[Saved entries]
*** Begin section ***
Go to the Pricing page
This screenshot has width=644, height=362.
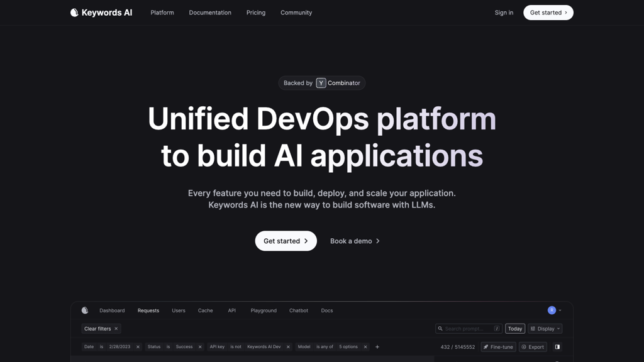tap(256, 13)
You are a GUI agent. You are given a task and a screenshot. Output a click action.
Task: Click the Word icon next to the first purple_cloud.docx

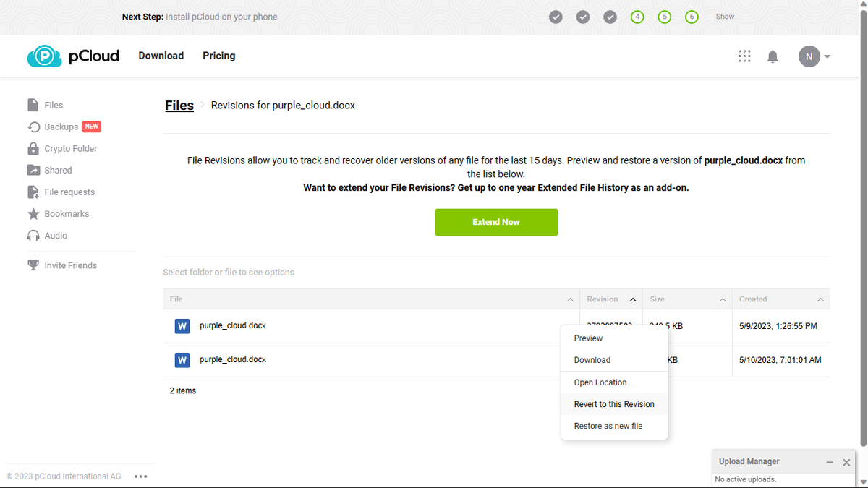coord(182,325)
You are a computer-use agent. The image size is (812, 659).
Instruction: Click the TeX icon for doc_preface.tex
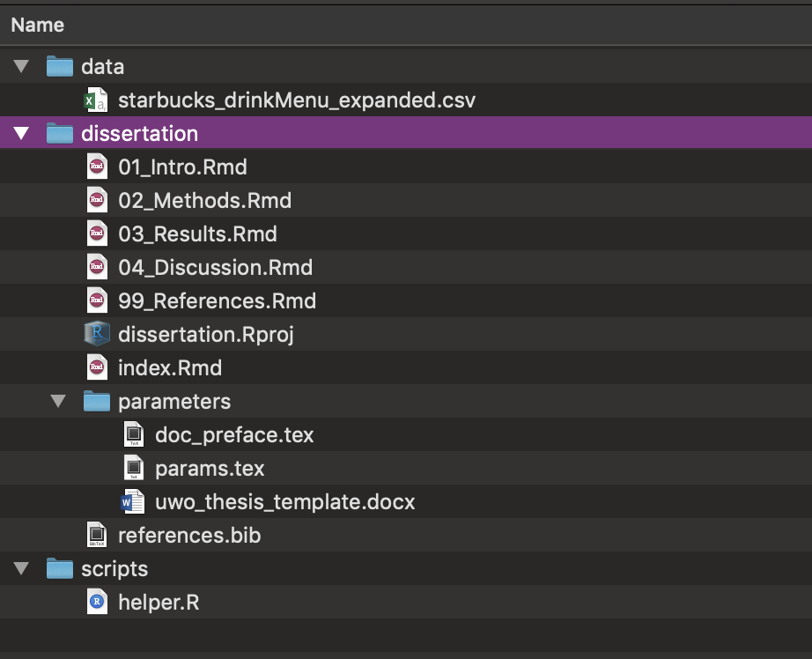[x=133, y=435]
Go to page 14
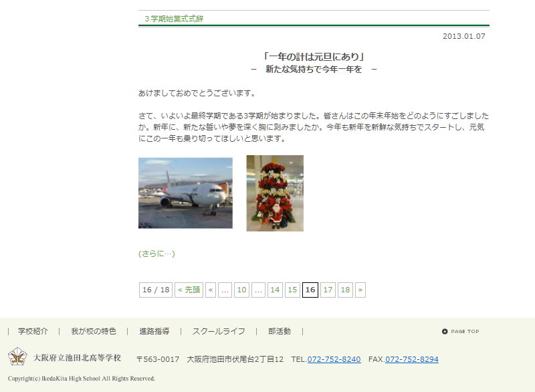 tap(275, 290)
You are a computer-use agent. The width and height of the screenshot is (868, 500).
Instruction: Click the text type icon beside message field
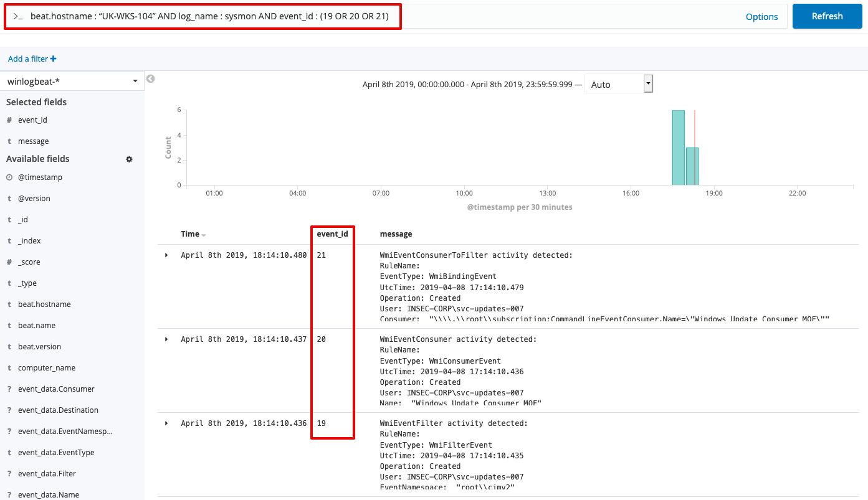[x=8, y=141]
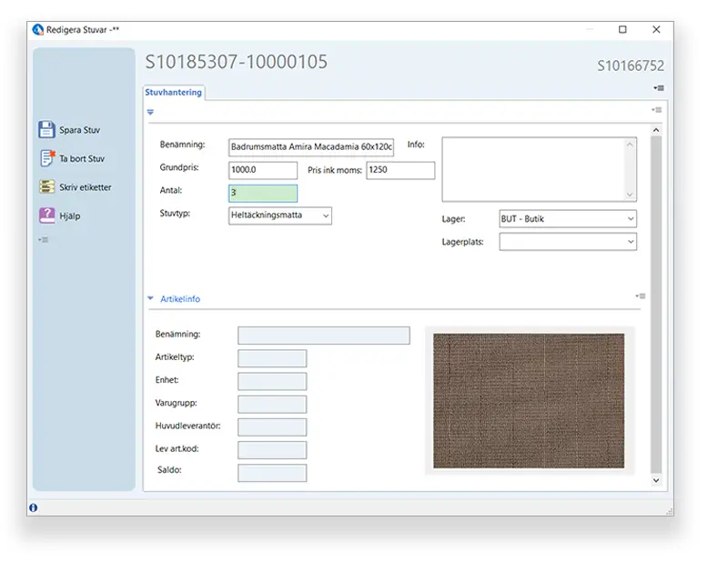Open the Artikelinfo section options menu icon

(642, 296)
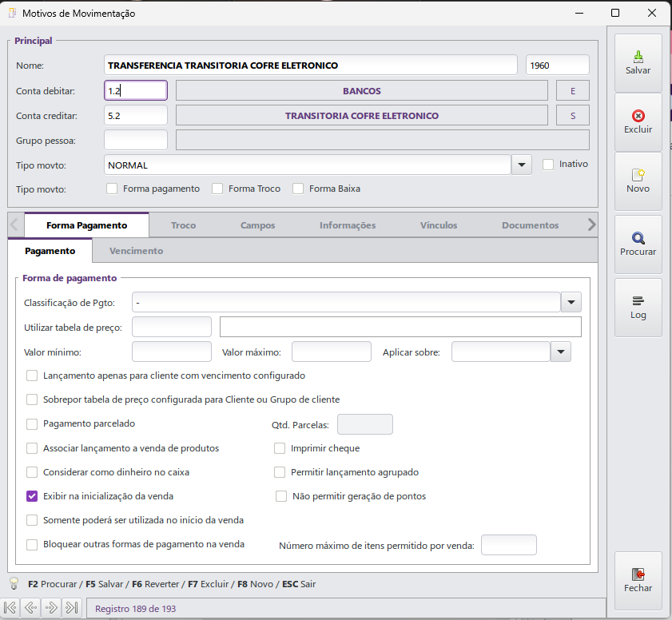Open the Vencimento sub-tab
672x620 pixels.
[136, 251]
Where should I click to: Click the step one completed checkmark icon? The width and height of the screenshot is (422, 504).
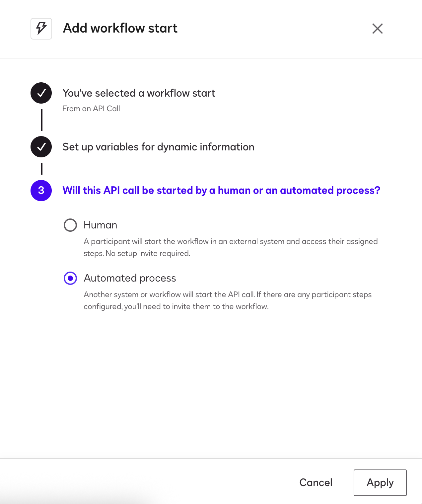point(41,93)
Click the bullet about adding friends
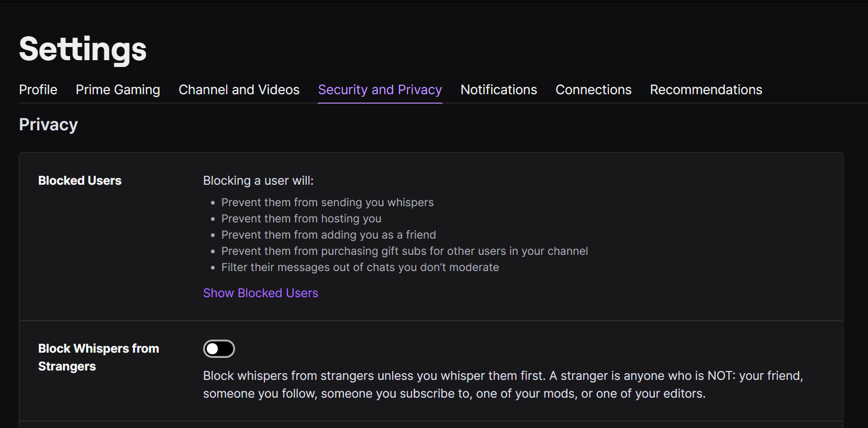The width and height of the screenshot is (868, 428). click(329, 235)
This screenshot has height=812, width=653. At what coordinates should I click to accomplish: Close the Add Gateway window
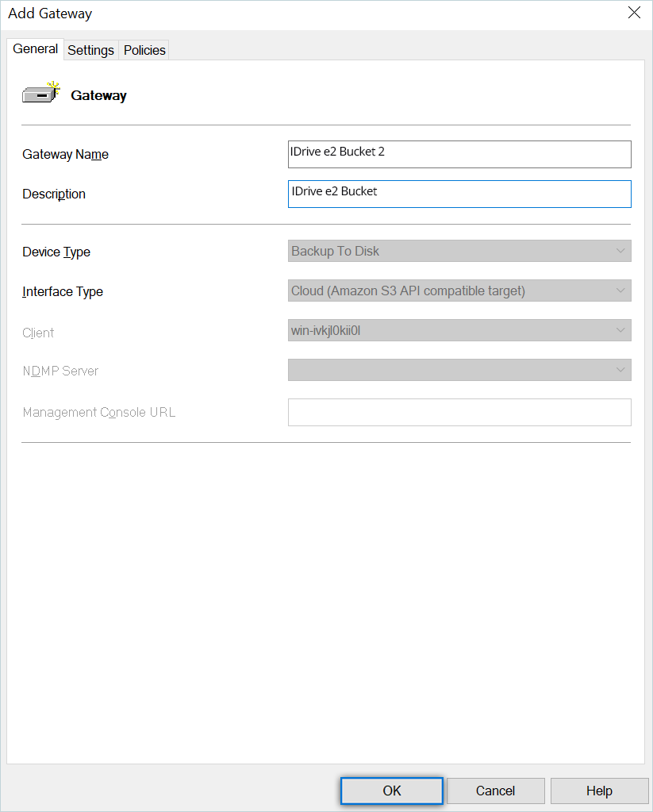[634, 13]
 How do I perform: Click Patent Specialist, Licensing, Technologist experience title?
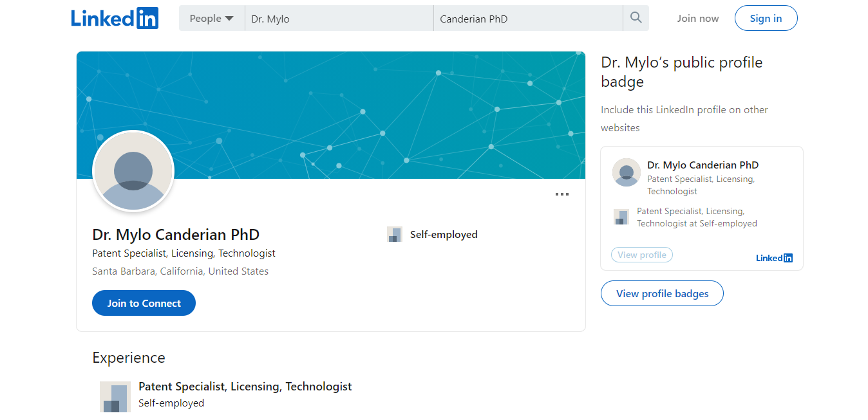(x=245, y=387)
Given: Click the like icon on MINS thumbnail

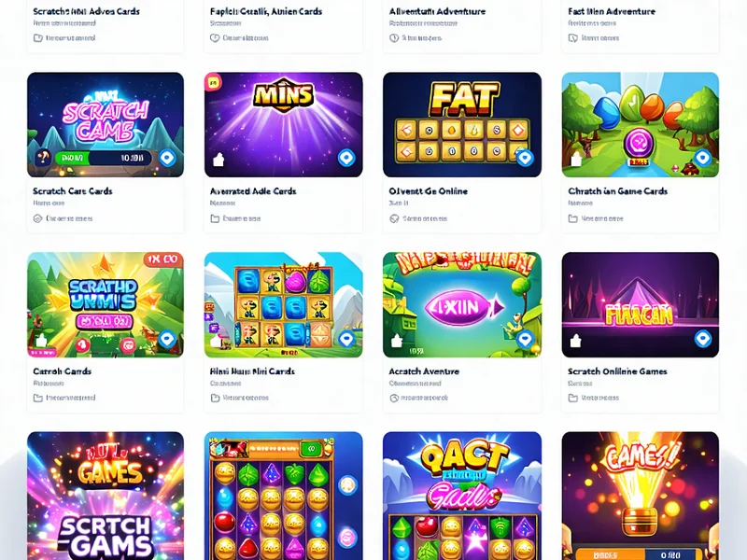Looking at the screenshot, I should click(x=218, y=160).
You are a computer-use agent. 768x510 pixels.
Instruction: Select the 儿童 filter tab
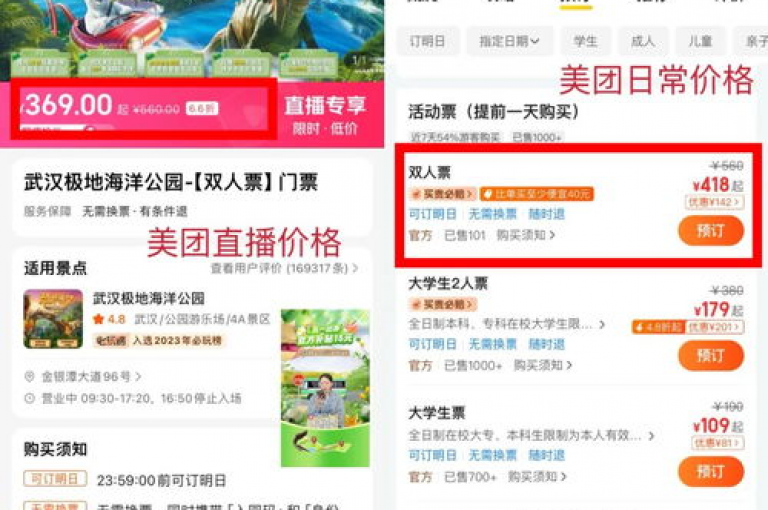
*** End section ***
# Exercise brief
The entries above need to be repeated in full, word for word. Skip the images.

# Solution
Go to the Pricing page
This screenshot has width=644, height=362.
tap(256, 13)
You are a GUI agent. You are given a task and a screenshot. Output a click action.
Task: Click the Word icon next to the first purple_cloud.docx

coord(182,325)
You are a computer-use agent. The image size is (812, 659).
Instruction: Click the TeX icon for doc_preface.tex
[x=133, y=435]
Go to page 14
 tap(275, 290)
You are a computer-use agent. The width and height of the screenshot is (868, 500).
Instruction: Click the text type icon beside message field
[x=8, y=141]
Open the Artikelinfo section options menu icon

(642, 296)
Open the Vencimento sub-tab
672x620 pixels.
[136, 251]
Where should I click to: Click the step one completed checkmark icon? The width and height of the screenshot is (422, 504).
point(41,93)
Click the bullet about adding friends
The width and height of the screenshot is (868, 428). click(329, 235)
This screenshot has height=812, width=653. At what coordinates should I click to accomplish: Close the Add Gateway window
[634, 13]
 How do I perform: Click Patent Specialist, Licensing, Technologist experience title?
(x=245, y=387)
Given: Click the like icon on MINS thumbnail

Looking at the screenshot, I should click(x=218, y=160).
You are a computer-use agent. 768x510 pixels.
Instruction: Select the 儿童 filter tab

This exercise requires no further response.